Voters who want a mail-in ballot for the June 2 municipal elections have until May 20 to apply.


City councils, school boards, bond issues or taxes are on the ballot in virtually every community in Eastern Jackson County.


Election officials have been busy making extra preparations for the election rescheduled from April 7 due to the pandemic. Besides securing polling locations and enough healthy and willing workers, officials have to secure enough protective equipment and sanitizing supplies.


“We have all of our polling locations secured, and we’re in the process of assigning judges,” said Corey Dillon, one of the two directors of the Jackson County Board of Elections, which oversees elections outside of Kansas City. “So far it’s looking like we’re going to be in good shape (in getting poll workers), but it is a fluid situation,” she said.


Dillon and fellow director Tammy Brown said they have secured masks, gloves and disinfectant for poll workers and hand sanitizer for poll workers and voters. In some places, poll workers will be able to offer curbside voting. Judges will be doing their training soon, all online.


As for polling locations, there will be fewer for this election – 43 this time, compared with more than 100 in most elections that span around the county. But Brown and Dillon say that won’t mean more crowding.


With schools not in session, the election board in many cases combined several precincts into one location, knowing they could use a large space like a gymnasium and still keep people plenty spread out.


For example, Truman High School, Fire Prairie Upper Elementary and Raytown Central Middle School will have 10 precincts each, and Blue Hills Elementary in Independence will have nine. The Midwest Genealogy Center, which has a large multipurpose room, also will have 10 precincts.


“There’s not many new places, but with schools not in session, it’s a lot easier for them and us,” Dillon said. “We can use the gymnasium, whereas sometimes you can’t and you have just a big hallway or meeting room.
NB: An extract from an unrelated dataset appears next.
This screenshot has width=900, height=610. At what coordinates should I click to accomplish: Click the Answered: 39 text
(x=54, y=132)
“Having schools totally empty with plenty of parking is certainly a plus,” Brown said.


Both directors say they don’t anticipate very long lines, even with multiple precincts, given that municipal elections often don’t yield as large of turnouts as presidential elections and national primaries and people simply might not have a June election on their mind.


“We don’t know if we'll have long lines at all,” Dillon said, “but we do have protocols in place to keep people in six-foot intervals and limit the number of people in the building.”
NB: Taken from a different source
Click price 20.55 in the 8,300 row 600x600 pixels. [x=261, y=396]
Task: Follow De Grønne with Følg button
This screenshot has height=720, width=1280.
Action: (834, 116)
For those wanting to walk in and vote absentee, the election board’s main office, 215 N. Liberty St., on the Square, is open 8:30 a.m.to 5 p.m. weekdays. The board’s extra office nearby is not open for absentee voting. Brown said absentee voting has been slow for a municipal election, though again it could be because people don’t have a June election in mind. It’s too early to tell if pandemic concerns might ultimately lead to a higher absentee vote count.
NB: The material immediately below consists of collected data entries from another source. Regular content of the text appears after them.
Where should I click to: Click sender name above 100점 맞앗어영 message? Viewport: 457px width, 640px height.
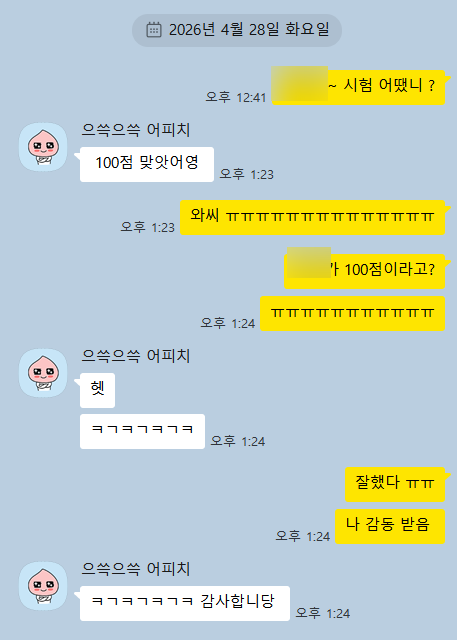pyautogui.click(x=135, y=130)
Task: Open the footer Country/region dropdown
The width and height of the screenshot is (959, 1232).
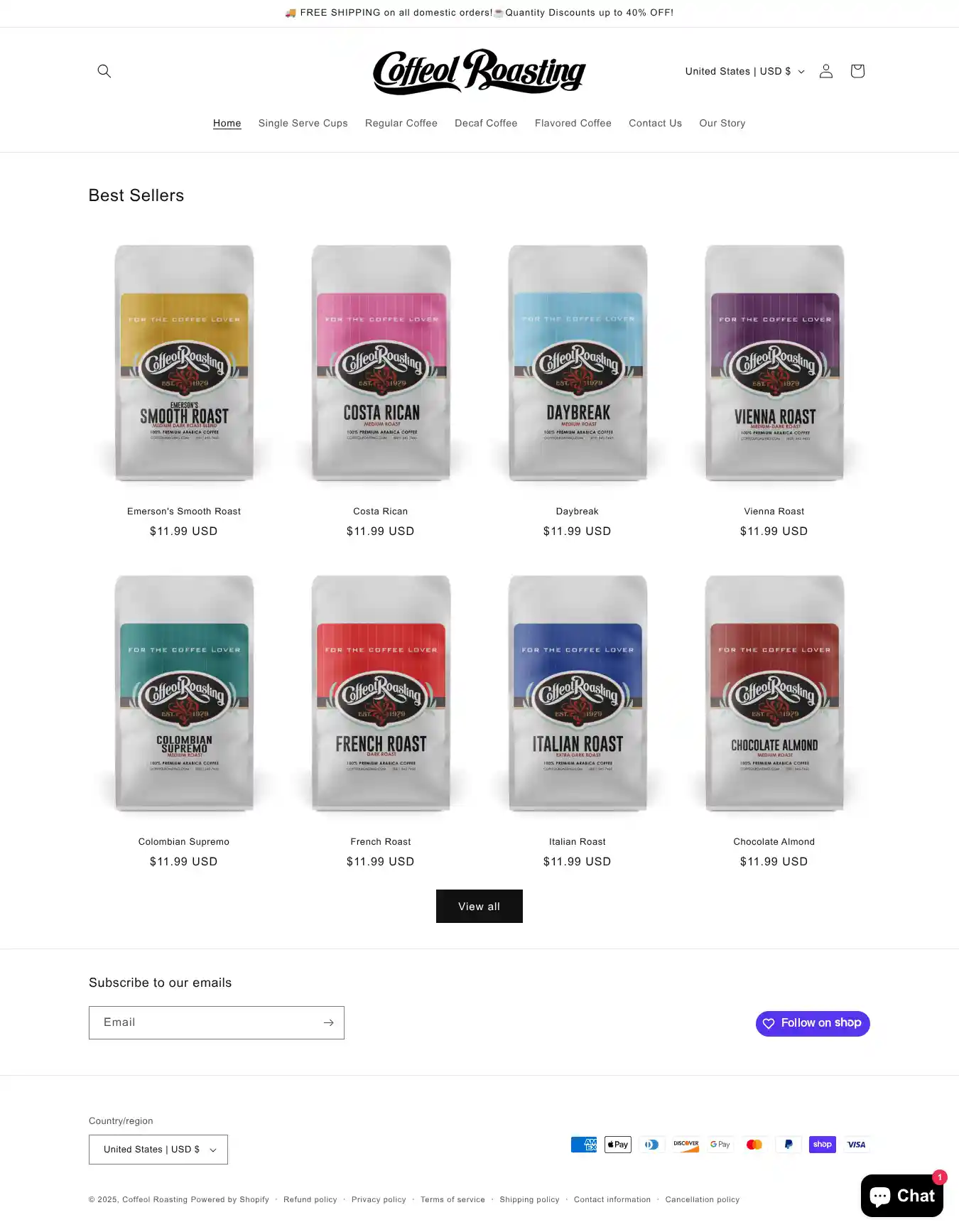Action: click(158, 1150)
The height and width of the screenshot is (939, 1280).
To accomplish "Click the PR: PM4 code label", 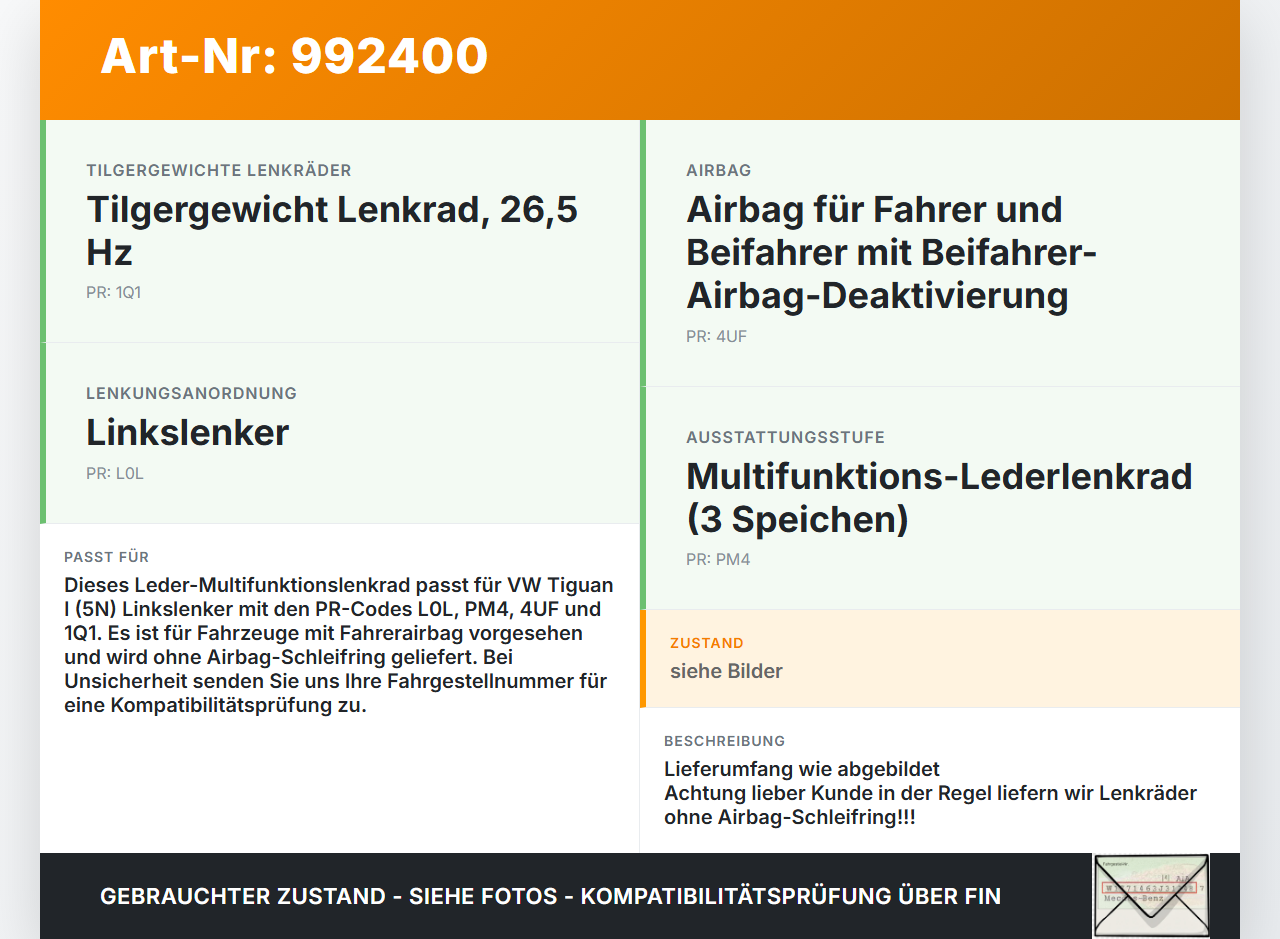I will coord(718,560).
There’s a lot on the ballot next month, including:


• City Council and mayoral elections in Blue Springs.


• City Council elections in Independence.


• Mayoral and aldermanic elections in Grain Valley and Oak Grove.


• School board elections in Blue Springs, Fort Osage, Grain Valley, Lee’s Summit and Oak Grove.


• School bond issues in Grain Valley and Lee’s Summit.


• Two bond questions in Grain Valley for a new municipal complex.


• A sales tax question for Sugar Creek fire service.


• Council elections and a use tax question in Lee’s Summit.